DNS-Based Failover and High Availability

What Is DNS Failover?

DNS failover uses DNS record changes to redirect traffic away from a failed server or region to a healthy one. When a health check detects that a server is unhealthy, the DNS provider automatically removes or replaces its record, causing new connections to go to the failover target.

DNS-based failover operates at the routing layer, not the connection layer — existing TCP connections to the failed server are not migrated. DNS failover works best for stateless services or when combined with load balancers.

Health Check-Based DNS

DNS providers with health checks monitor your endpoints and update records automatically:

AWS Route 53 Failover Routing:

Primary record:   api.example.com → 203.0.113.10  (health check: HTTP GET /health)
Secondary record: api.example.com → 198.51.100.20 (failover target)

When the primary health check fails (e.g., returns non-2xx or times out for 3 consecutive checks), Route 53 automatically stops returning the primary record and returns the secondary.

Cloudflare Load Balancing monitors origins with configurable health checks and steers traffic via its global anycast network.

Weighted Routing

Weighted routing distributes traffic across multiple records proportionally:

api.example.com → 203.0.113.10  weight=90  (primary, 90% of traffic)
api.example.com → 198.51.100.20 weight=10  (canary, 10% of traffic)

Use weighted routing for:

Canary deployments — send 5–10% of traffic to a new version
A/B testing — split traffic between variants
Capacity balancing — route proportionally to server capacity

Set weight=0 to drain traffic from a server without removing the record.

Geolocation Routing

Route users to the nearest region based on the client's geographic location:

api.example.com (US users)   → 203.0.113.10  (US-East)
api.example.com (EU users)   → 198.51.100.20 (EU-West)
api.example.com (APAC users) → 192.0.2.30    (APAC-South)
api.example.com (default)    → 203.0.113.10  (fallback)

Geolocation routing reduces latency by keeping requests close to the user. It is also used for data sovereignty (EU users' data must stay in EU).

Always configure a default (catch-all) record for regions not explicitly covered.

Failover with Low TTL

The TTL of the DNS record determines how quickly failover takes effect:

TTL	Failover Time	Cache Load
3600s	Up to 1 hour	Low
300s	Up to 5 min	Medium
60s	Up to 1 min	High
30s	~30 seconds	Very high

Low TTLs increase DNS query volume (resolvers re-query more often). For production failover, 60s is a common balance. Do not go below 30s — it causes excessive resolver load and can trigger rate limiting.
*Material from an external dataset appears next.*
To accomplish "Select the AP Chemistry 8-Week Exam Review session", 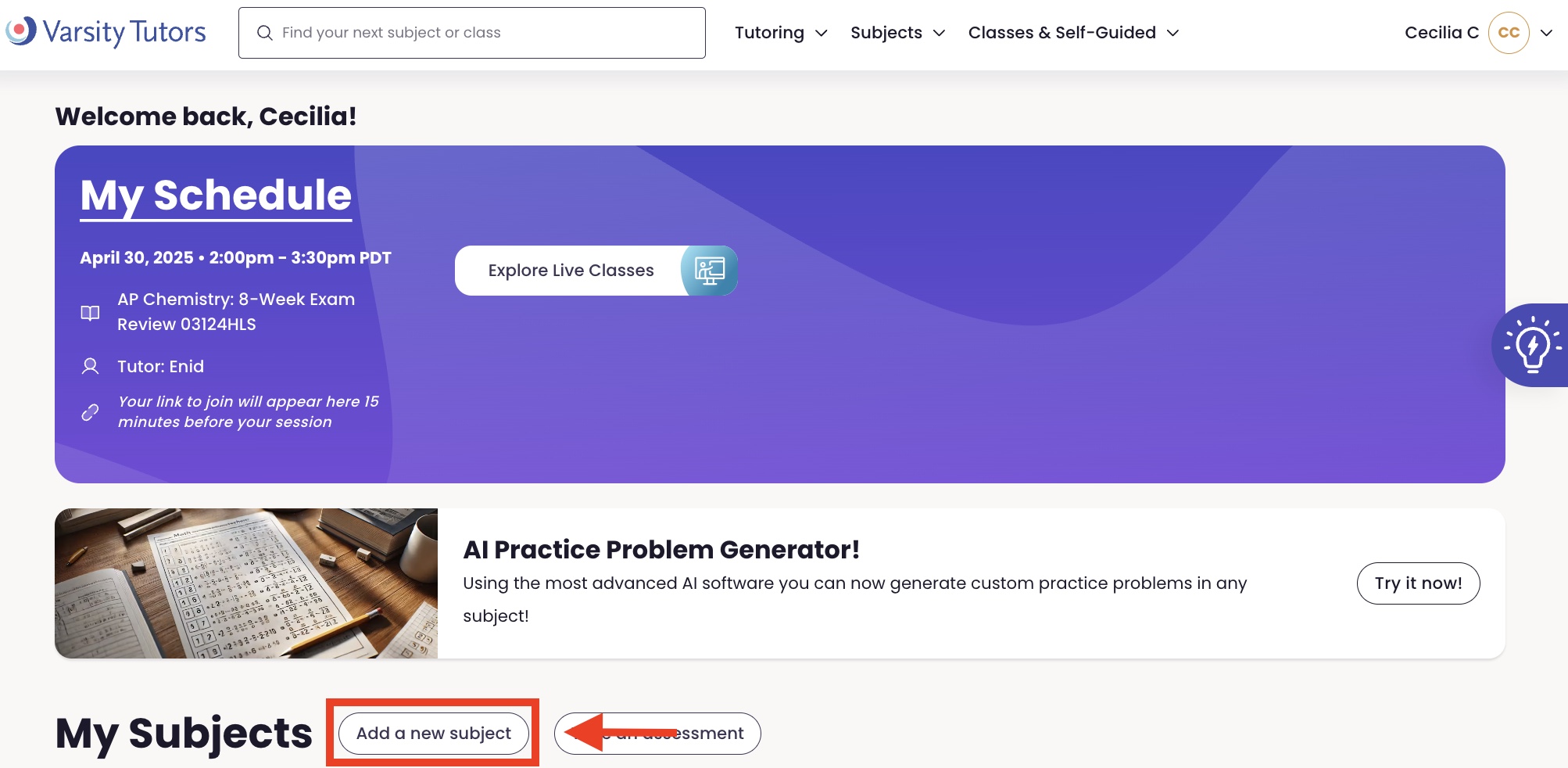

Active-Active vs Active-Passive

Active-Active: multiple healthy records are returned simultaneously. Clients receive different IPs via round-robin or weighted distribution. All nodes serve traffic simultaneously. Provides both load distribution and failover — when one node fails, its record is removed.

Active-Passive: only the primary record is returned under normal conditions. The passive (standby) record only appears when the primary health check fails. Simpler to reason about; no load distribution in normal operation.

Implementation with Route 53 / Cloudflare

Route 53 CLI:

# Create a health check
aws route53 create-health-check \
  --caller-reference $(date +%s) \
  --health-check-config '{
    "IPAddress": "203.0.113.10",
    "Port": 443,
    "Type": "HTTPS",
    "ResourcePath": "/health",
    "FailureThreshold": 3
  }'

Cloudflare Terraform:

resource "cloudflare_load_balancer" "api" {
  zone_id = var.zone_id
  name    = "api.example.com"
  default_pool_ids = [cloudflare_load_balancer_pool.primary.id]
  fallback_pool_id = cloudflare_load_balancer_pool.secondary.id
  ttl              = 30
}

Monitoring

Configure alerts for:

Health check failures (primary server down)
Failover events (traffic switched to secondary)
DNS query volume spikes (may indicate resolver misconfiguration)
TTL-related cache consistency issues during deploys